Fragment strony =>
━━━━━━━━

Myślę też że w tej styuacji masz w pełni zasadne roszczenia co do odszkodowania. W głowie mi się to nie mieści. By otrzymać rozliczenie napisz reklamację, krótko i na temat. Wyślij ją do banku i do wiadomości działu markteingu i PR. Napisz że sprawa jest skandaliczna. Że nie godzisz się na takie zachowanie banku, który stawia się w roki organu egzekucyjnego, do tego załącz wszystkie dokumenty, że żądasz rozliczenia umowy i wskazania z czego wynikają te koszty. Napisz że zrobisz taką aferę że na długo Cię popamiętają... Możesz też załaczyć do wiadomości KNF.

 

A przede wszystkim idź z tym do Rzecznika lub dobrego prawnika bo zapewne bank będzie stał przy swoim, a komornik przy swoim.

Odnośnik do komentarza

W dniu dzisiejszym PKO BP przesłało mi pismo że podtrzymuje swoje stanowisko odnośnie zabrania mi pieniędzy. Byłem dziś u Rzecznika Praw Konsumenta, który to stwierdził,że jemu prawdopodobnie odpiszę to samo. Niemniej sprawę pociągnę do końca. W poniedziałek albo wtorek dostarczę mu komplet dokumentów. Dodatkowo jestem na piątek umówiony z radcą prawnym z prawdziwego zdarzenia...Mam nadzieję że coś pomoże.. Wczoraj dzwoniłem do PKO BP..Oto moja rozmowa..

Ja-chciałem się dowiedzieć skąd wynikają zaległości w kredycie, czytałem tą waszą podstawę prawną,ale jeśli chcieliście ściągnąć zadłużenie należało skierować sprawę do sądu o ponowny bankowy tytuł egzekucyjny a następnie komornik by się sprawą zajął...

Kobieta- A skąd Pan wie że tego nie uczyniliśmy?

Ja- Bo widzę że PKO ściągnęło zadłużenie a nie komornik..

Kobieta- My działamy w zgodzie z radcami prawnymi..

Ja- A ja działam w zgodzie ze swoim adwokatem. Jemu do rozliczenia brakuje Rozliczenia umowy kredytu. Pisałem w tej sprawie pismo do Was.

Kobieta-najwyraźniej zostało źle napisane. Proszę poczekać ja sprawdzę (zmiana tonu na bardziej łagodny). No tak pismo jest ale źle napisane. Nie jest napisane od kiedy Pan chce rozliczenie i nie są podane żadne parametry..( nie wiem o jakie parametry chodzi).

Ja- Chodzi mi o to żebym widział z czego wynika zadłużenie..Rozliczenie poproszę od początku umowy kredytu.

Kobieta---oooooo to może potrwać.

Ja-Nic nie szkodzi..Potrzebuję tego rozliczenia by mój adwokat wiedział o co chodzi.

Kobieta- No widzę że pismo jest ale źle napisane

Ja-To co mam napisać nowe pismo?

Kobieta-Nie no już wiem o co Panu chodzi. Tylko jak już mówiłam to potrwa..

Ja-Okey czekam więc. dowidzenia...

━━━━━━━━

Treść poleceń =>
(1) Proszę wymienić wszystkich adresatów, do których według pierwszego akapitu fragmentu strony należy wysłać reklamację lub przekazać ją do wiadomości.
(2) Na który dzień piszący, zgodnie z fragmentem strony, jest umówiony z radcą prawnym?
(3) Proszę kontynuować fragment strony o sporze z bankiem od miejsca, w którym się kończy.

Wiersze danych =>
━━━━━━━━

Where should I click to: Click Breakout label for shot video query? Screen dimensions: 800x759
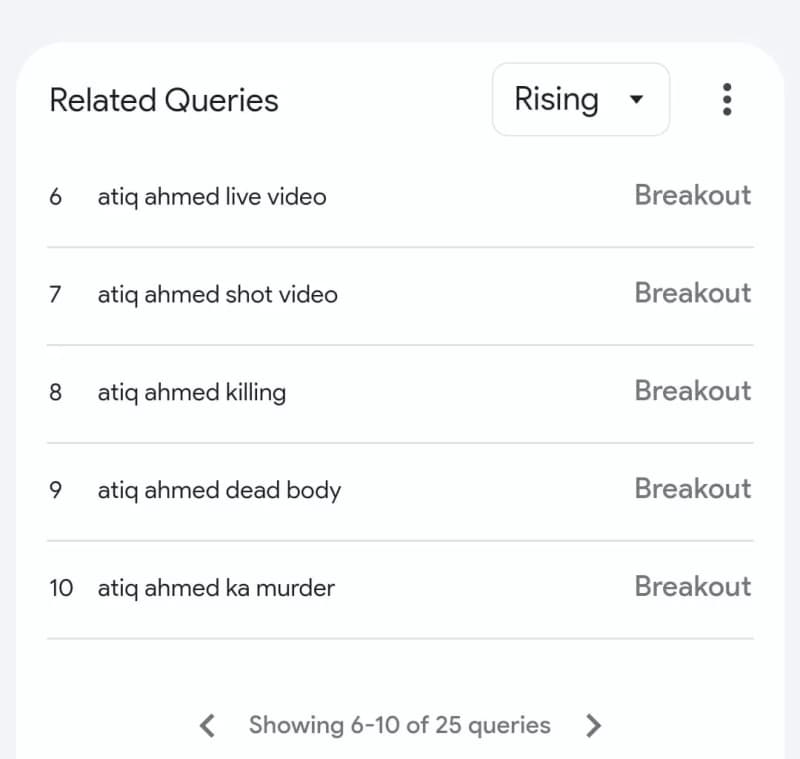point(692,293)
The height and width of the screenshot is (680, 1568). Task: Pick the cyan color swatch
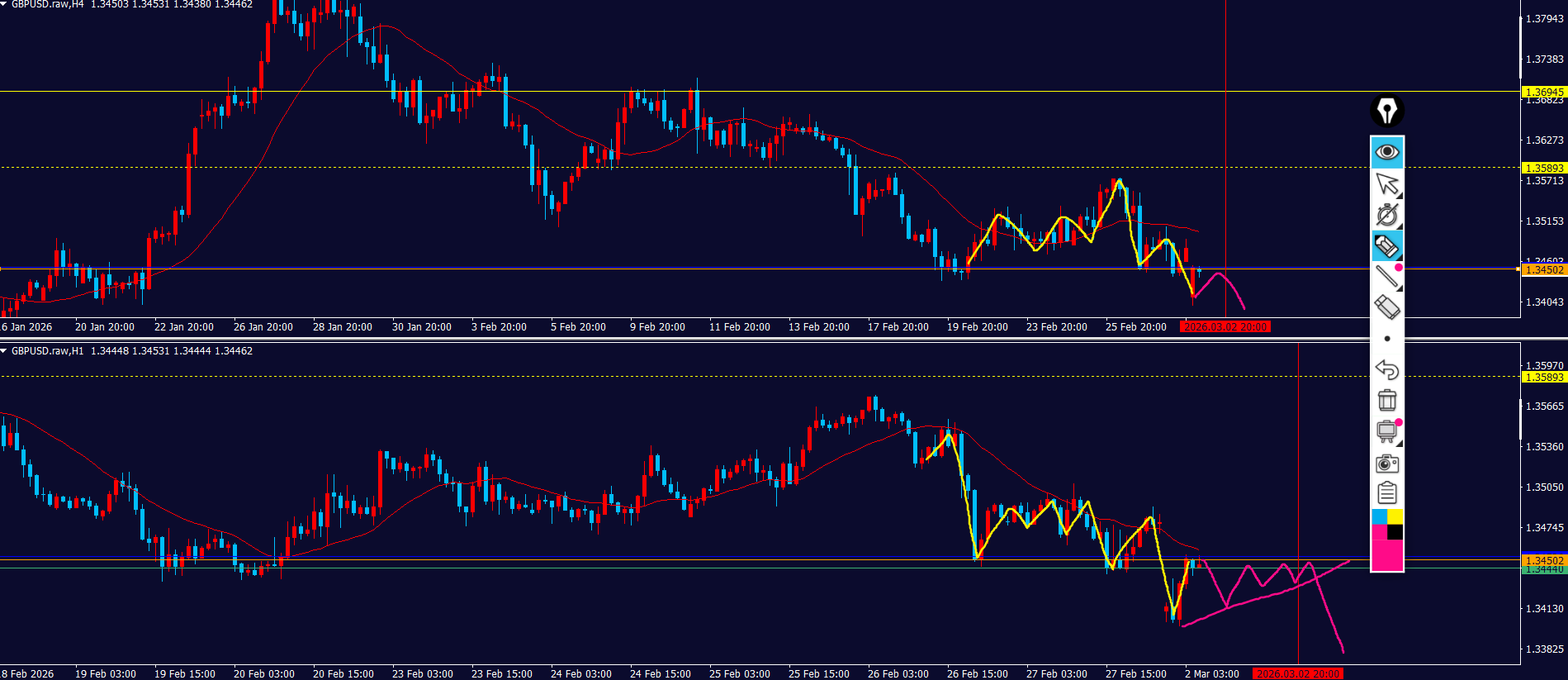coord(1379,517)
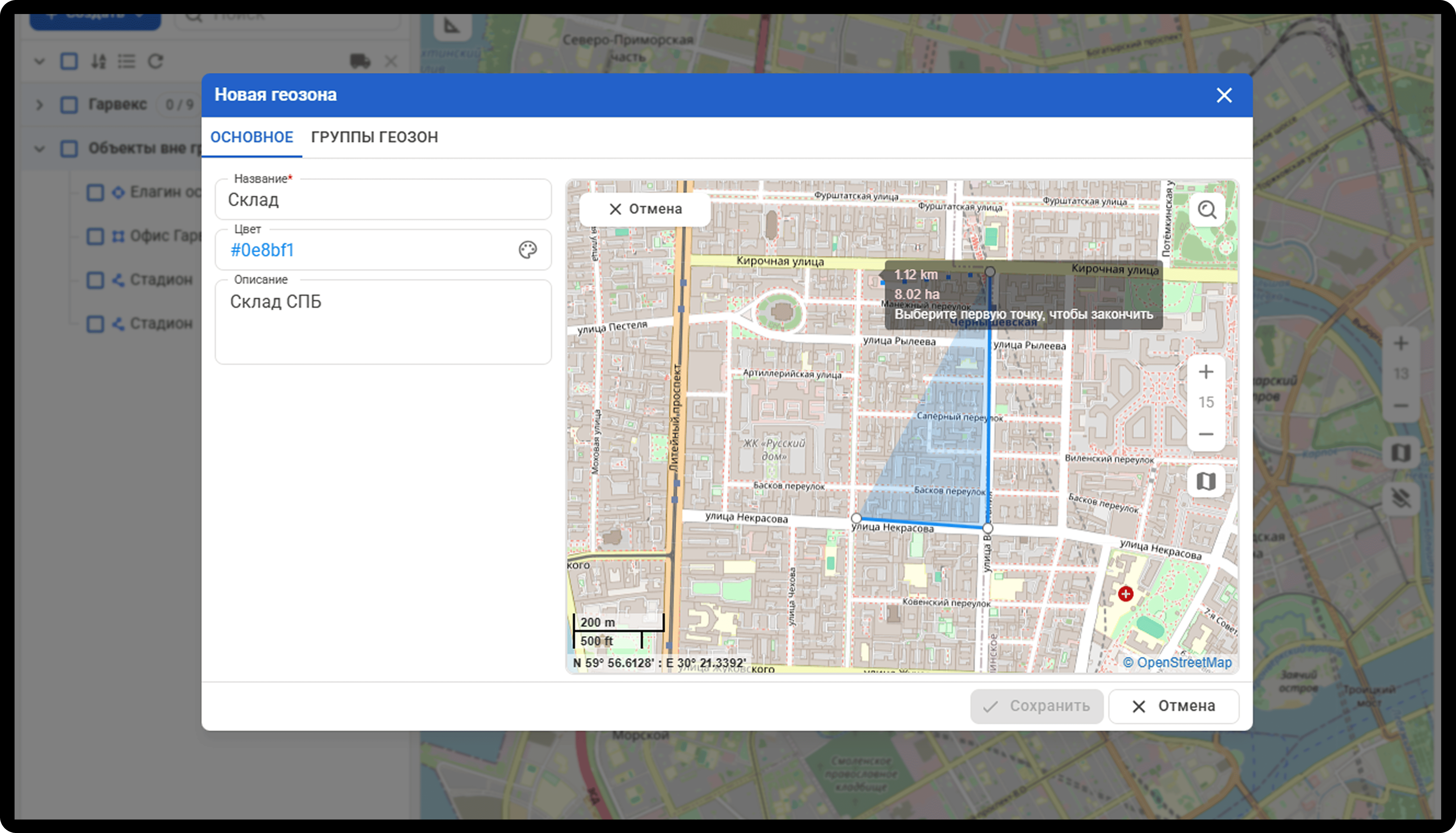
Task: Check the Гарвекс group checkbox
Action: coord(69,105)
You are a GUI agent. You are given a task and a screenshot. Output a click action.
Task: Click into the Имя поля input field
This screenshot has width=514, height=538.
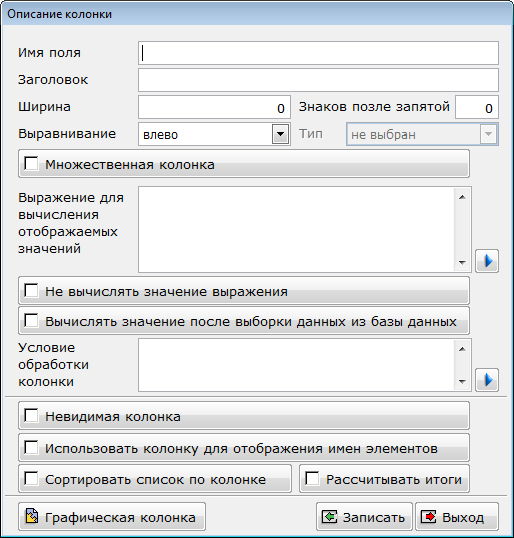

━━━━━━━━

Odpowiedzi końcowe =>
(1) bank, dział marketingu i PR, KNF

(2) Na piątek.

(3)
 

Co mam dalej robić?Pisać coś do PKO BP? W poniedziałek idę z kompletem dokumentów do rzecznika Praw Konsumenta,aczkolwiek kobieta po zapoznaniu mojej sprawy stwierdziła że obawia się że dostanie taką samą odpowiedź jak ja.. Skierowała mnie do Bankowego Arbitrażu Sądowego. W piatek umówiony jestem z radcą prawnym? Czy coś jeszcze powinienem zrobić? Nikt nie potrafi mi odpowiedzieć czy PKO potrąciło pieniądze zgodnie z prawem?

Odnośnik do komentarza

Co mam dalej robić?Pisać coś do PKO BP? W poniedziałek idę z kompletem dokumentów do rzecznika Praw Konsumenta,aczkolwiek kobieta po zapoznaniu mojej sprawy stwierdziła że obawia się że dostanie taką samą odpowiedź jak ja.. Skierowała mnie do Bankowego Arbitrażu Sądowego. W piatek umówiony jestem z radcą prawnym? Czy coś jeszcze powinienem zrobić? Nikt nie potrafi mi odpowiedzieć czy PKO potrąciło pieniądze zgodnie z prawem?

Zrobiłeś wszystko co mogłeś. Niech teraz specjaliści podejmą temat i nie mam wątpliwości że jeśli się uprzesz, a widać że jesteś uparty (i dobrze) to sprawę wygrasz. Nie mam wątpliwości żę bank nie działa zgodnie z prawem. Natomiast zasadność roszczenia pozostaje dla mnie nadal otwarta. Walcz kolego i się nie poddawaj! Życzę Ci powodzenia.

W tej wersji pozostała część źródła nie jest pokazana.